Experts say business owners might not follow through on their warnings about making cuts in hours and staff. Some business owners are engaging in “political posturing,” meaning they are making statements to try to influence federal agencies that are hashing out technical rules about, for example, how to determine whether a worker is full- or part-time, says Cheryl Fish-Parcham, deputy director of health policy at Families USA, a nonprofit advocacy organization for health care consumers.
Bach agrees: “I’m hoping statements made by the Papa John’s CEO were more political puffery than anything else.”
However, a 2012 survey of 1,200 businesses by benefits consulting firm Mercer suggests Schattner’s predictions might carry some weight. Of employers that do not offer health insurance to employees working at least 30 hours a week, about half of them said they plan to change schedules so fewer employees work that number of hours.

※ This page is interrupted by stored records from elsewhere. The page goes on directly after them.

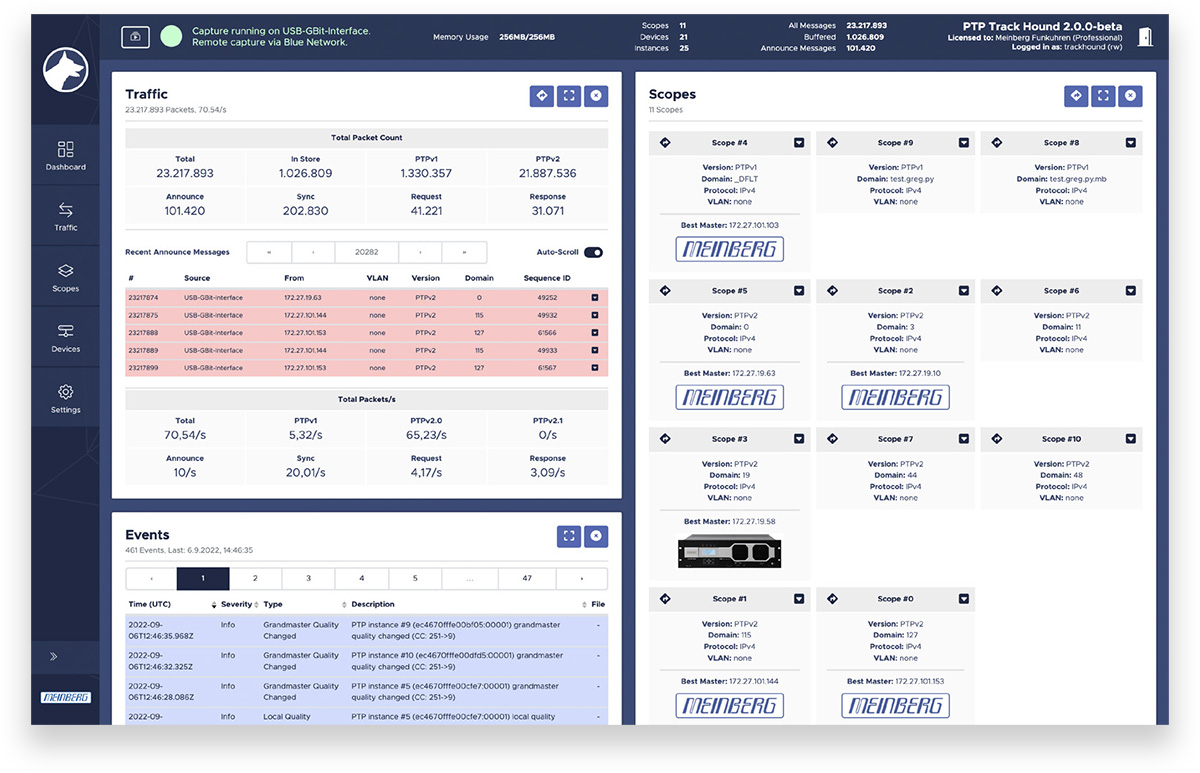
Task: Open Settings gear in sidebar
Action: (65, 398)
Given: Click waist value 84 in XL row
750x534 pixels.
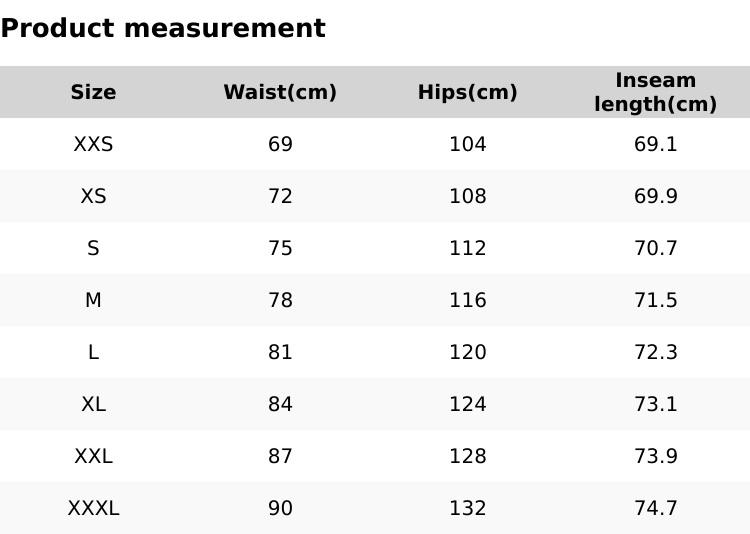Looking at the screenshot, I should coord(280,405).
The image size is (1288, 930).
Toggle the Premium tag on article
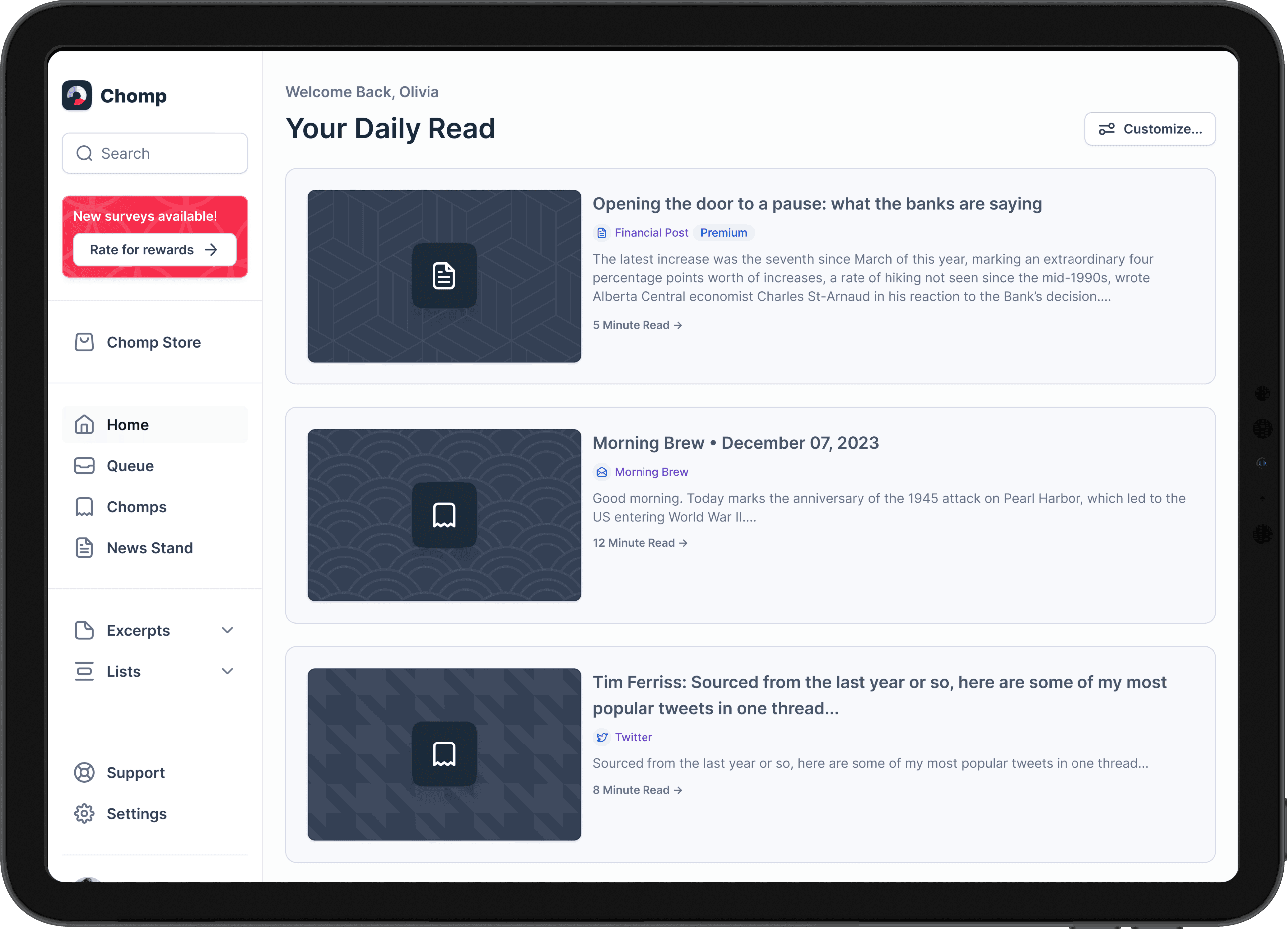724,233
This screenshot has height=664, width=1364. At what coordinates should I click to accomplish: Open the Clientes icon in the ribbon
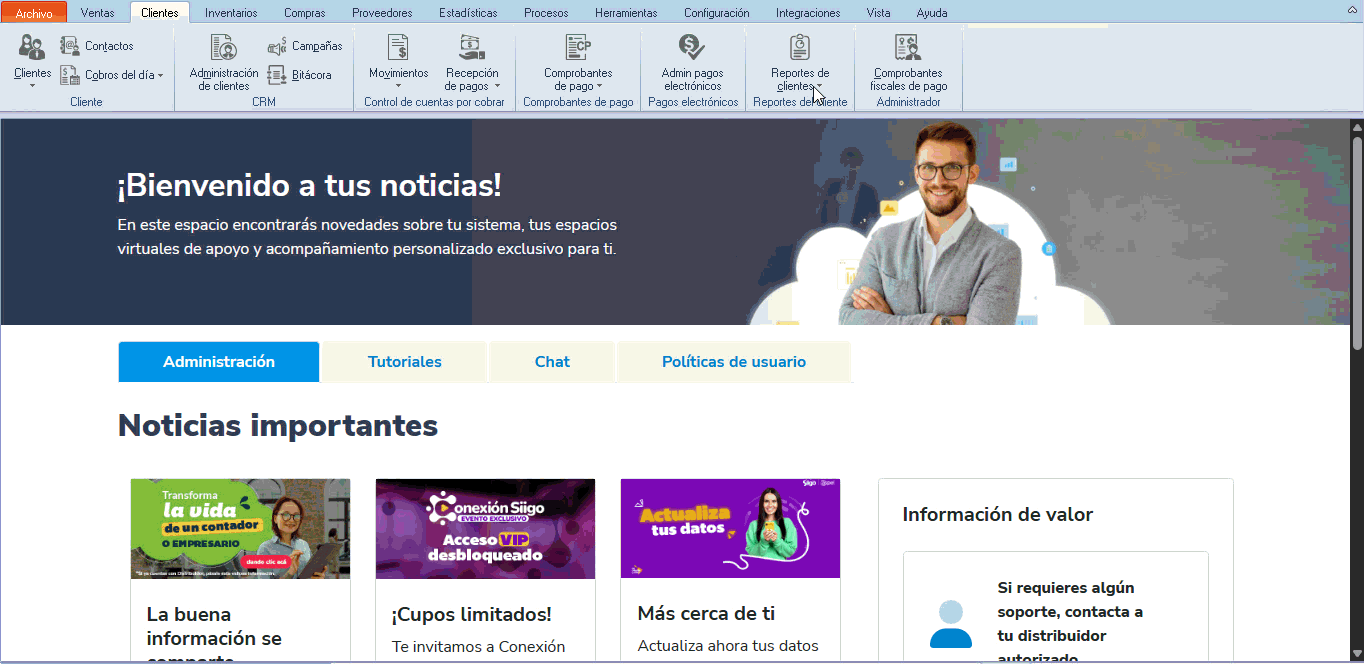(32, 48)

About 8 percent said they would just pay the penalty for not offering coverage, and 3 percent said they would stop offering coverage altogether. On the flip side, 24 percent of those employers said they would let all employees join the health plan they offer only to full-timers.
Many small business owners are worried about what kinds of management decisions they might have to make to comply with the new law, says Kevin Kuhlman, manager of legislative affairs at the National Federation of Independent Business, a lobbying group for small businesses. Kuhlman says his group regularly receives calls from members who want to know how the law will affect them.
Kuhlman says concerns about the cost of complying with the health care reform law could push employers that are just a little past the 50-employee mark – where businesses must pay penalties if they don’t provide health insurance – to cut employees so that they can fall below that level and avoid penalties. The law also means more money likely will go toward benefits, leaving less money for pay raises, he says.
It’s true that businesses that currently provide skimpy, high-deductible health insurance with fewer options might end up paying more under the new law, says John Rother, president and CEO of the National Coalition on Health Care. However, other business owners will be facing the same costs. “So, that’s probably pro-competitive,” he says.
Employers generally want to provide health insurance for their employees, Fish-Parcham says, because they know healthy employees are good workers, and employees hunt for jobs based on benefit offerings.
“All those incentives to provide insurance will still be there,” Fish-Parcham says.
How can employees prepare for the changes?
Workers can do a few things to try to prepare themselves for changes under health care reform, experts say.
• Talk with your boss now about how much you value health insurance, Fish-Parcham says. If you took your job partly because of the benefits, let your employer know that.
• If you have health insurance that you’d like to keep, don’t make any changes to your plan, Bach says. Certain health care plans will be grandfathered into the new health care reform law, she says, meaning that people who like their coverage can keep the plan they have. However, according to HealthCare.gov, that also means plans that existed before March 23, 2010, are exempt from some requirements of the new law. For example, these plans do not have to provide free preventive care, such as routine checkups. “If you like your plan, now is not best time to make changes,” she says.
• Make sure you keep copies of benefits materials you get from your employer and health insurer in a safe place, Bach says. It’s a good idea to have detailed records of your benefits in case any changes or snafus crop up as health care reform rolls out.
• Learn your rights and your employer’s responsibilities by visiting HealthCare.gov, a website maintained by the U.S. Department of Health and Human Services. “It’s an excellent, very user-friendly site,” Bach says.
• Realize that if your employer tries to skirt the law, you’ll be able to take action, Bach says. Because specifics are being worked out, it’s not clear exactly which government agency will take complaints or how such reports will be handled, experts say.